Hanna Rutishauser'ın koseptini hazırladığı ve öyküleri editlediği, Engin Güneysu'nun da portrelerini çektiği "Kuzguncuk. Bir Mahalle Değişiyor" sergisi KUSAT Kuzguncuk Sanat Tiyatrosu'nda 18 Ekim'e kadar ziyaret edilebilir.
Sergi ekibinin “Kuzguncuk. Bir Mahalle Değişiyor” için kaleme aldığı yazı şu şekilde;
Son elli altmış yılda, Kuzguncuk’ta çok önemli değişiklikler yaşandı. Her geçen
on yılda sanki tekrarlanan bir yenilenme dalgası mahallenin üzerinden geçiyor.
Son üç dört yıldır ise, oldukça belirgin bir değişim, çok sayıda genç insanın
Kuzguncuk’a yerleşmeleri ile meydana geldi.
Kuşakların gidip gelmesi, bugünkü şehir içi göç, özellikle de kentsel dönüşümle
bağlantılı olan hareketlerle başlamadı elbette; hele de Kuzguncuk için bu iddia
oldukça geçerlidir. Bizans’ın mirasçıları olan Rumların oturduğu köy;
Osmanlı’nın ilk yarı yüzyılında İstanbul’a yerleşip daha sonra Kuzguncuk’u
mekân olarak seçen Musevi halkının mahallesi; daha Bizans döneminden
başlayarak Kafkasya sınırından İstanbul’a gelen bazı Ermenilerin de yeni
memleketidir burası.
Ancak bu eski mahalle sakinlerinin canlı izlerine rastlamak artık zor. Cumhuriyet
dönemi toplumu homojenleştirme çabaları sonunda ardı ardına Kuzguncuk’u
hatta İstanbul’u terk eden gayrimüslim nüfuslar tam olarak yok olmadıysa da,
artık birer avuç insan olarak hayatını sürdürüyor mahallemizde. Daha son bir yıl
içerisinde iki ayrı cemaatin çok sevilen birer mensubu mahalle halkının büyük
bir katılımıyla toprağa verildi, Yani Bey ve Viktorya Hanım.

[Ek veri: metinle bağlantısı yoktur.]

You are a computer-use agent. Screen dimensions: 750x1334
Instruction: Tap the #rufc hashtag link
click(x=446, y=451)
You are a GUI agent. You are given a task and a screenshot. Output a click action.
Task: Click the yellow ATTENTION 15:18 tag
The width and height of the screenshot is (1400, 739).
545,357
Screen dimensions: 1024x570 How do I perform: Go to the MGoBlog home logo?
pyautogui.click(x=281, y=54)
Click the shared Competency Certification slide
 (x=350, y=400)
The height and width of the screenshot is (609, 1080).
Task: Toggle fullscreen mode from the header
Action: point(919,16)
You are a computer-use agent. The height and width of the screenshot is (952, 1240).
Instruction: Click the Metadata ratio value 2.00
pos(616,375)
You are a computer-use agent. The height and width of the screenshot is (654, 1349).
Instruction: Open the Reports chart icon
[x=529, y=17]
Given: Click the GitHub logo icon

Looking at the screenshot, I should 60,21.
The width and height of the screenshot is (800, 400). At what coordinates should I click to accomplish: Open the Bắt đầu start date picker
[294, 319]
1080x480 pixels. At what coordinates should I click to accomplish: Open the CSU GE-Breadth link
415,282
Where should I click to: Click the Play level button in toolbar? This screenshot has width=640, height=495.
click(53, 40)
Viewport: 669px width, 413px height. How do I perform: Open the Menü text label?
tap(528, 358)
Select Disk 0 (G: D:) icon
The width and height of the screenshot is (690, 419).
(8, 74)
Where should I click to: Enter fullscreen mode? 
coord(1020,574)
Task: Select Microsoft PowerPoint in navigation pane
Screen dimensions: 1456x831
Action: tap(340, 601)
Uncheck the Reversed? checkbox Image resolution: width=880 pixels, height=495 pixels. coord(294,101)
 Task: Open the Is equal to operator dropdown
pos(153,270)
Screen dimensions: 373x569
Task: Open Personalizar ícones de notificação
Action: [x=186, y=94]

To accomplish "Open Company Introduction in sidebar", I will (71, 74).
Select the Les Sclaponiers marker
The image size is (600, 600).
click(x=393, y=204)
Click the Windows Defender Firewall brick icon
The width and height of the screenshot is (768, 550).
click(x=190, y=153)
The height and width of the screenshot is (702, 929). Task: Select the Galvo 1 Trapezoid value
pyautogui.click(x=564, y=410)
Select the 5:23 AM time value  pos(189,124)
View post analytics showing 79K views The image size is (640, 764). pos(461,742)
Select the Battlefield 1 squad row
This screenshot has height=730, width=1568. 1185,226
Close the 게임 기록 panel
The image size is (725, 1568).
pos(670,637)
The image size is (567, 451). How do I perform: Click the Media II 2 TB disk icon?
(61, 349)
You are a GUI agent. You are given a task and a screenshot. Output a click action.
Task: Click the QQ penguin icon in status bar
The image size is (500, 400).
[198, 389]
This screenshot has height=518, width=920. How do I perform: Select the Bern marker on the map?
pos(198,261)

Giden Musevi, Ermeni ve Rum ailelerinin yerini zamanla, 1950‘li yıllardan
başlayan ve Türkiye’nin demografik yapısını büyük ölçüde değistiren köyden
kente büyük göç hareketiyle gelen Anadolu insanı aldı. Kuzguncuk’a en çok
Kastamonu ve Rize’den gelen oldu. 1960’lı yıllardan başlayarak, boşalan evler,
sahipsiz kalan konutlar, terk edilen binaları teker teker satın alıp yerleştiler.
Semtin çehresi bu çalışkan, girişken ve hareketli, özellikle eski evlerin önemli bir
kısmını yenileyen ve yeni binalar inşa eden insanlarla derinden etkilendi,
değişti.
Daha sonra, yavaş da olsa Kuzguncuk bir tür moda akımına kapıldı ve şirin,
yeşilliği bol bir yer olarak bilinir hale geldi. 1980‘lerden sonra Türkiye ve
İstanbul hatta Avrupa’nın çeşitili yörelerinden gelen insanlarla köyün var olan
nüfusu tekrardan melezleşmeye başladı. Bugün hayatta olan Kuzguncuklular’ın
önemli bir kısmı doğma büyüme Kuzguncuklu değil. Çoğu gönüllü ve bilinçli bir
şekilde yerleştiler.
Ancak gelenlerin çoğunun maddi durumu daha iyi olup, bu yeni sakinler artan
kira ve taşınmaz fiyatlarını karşılamaya hazırdı. Bazıları satın aldıkları binları
restore edip değer kazandırdı. Bunun bir sonucu olarak mütevazi ve çocuklu
aileler semti terk etmeye başladılar ve Ümraniye gibi o zaman kiraları ve ev
fiyatları daha uygun olan mahallelere taşındı.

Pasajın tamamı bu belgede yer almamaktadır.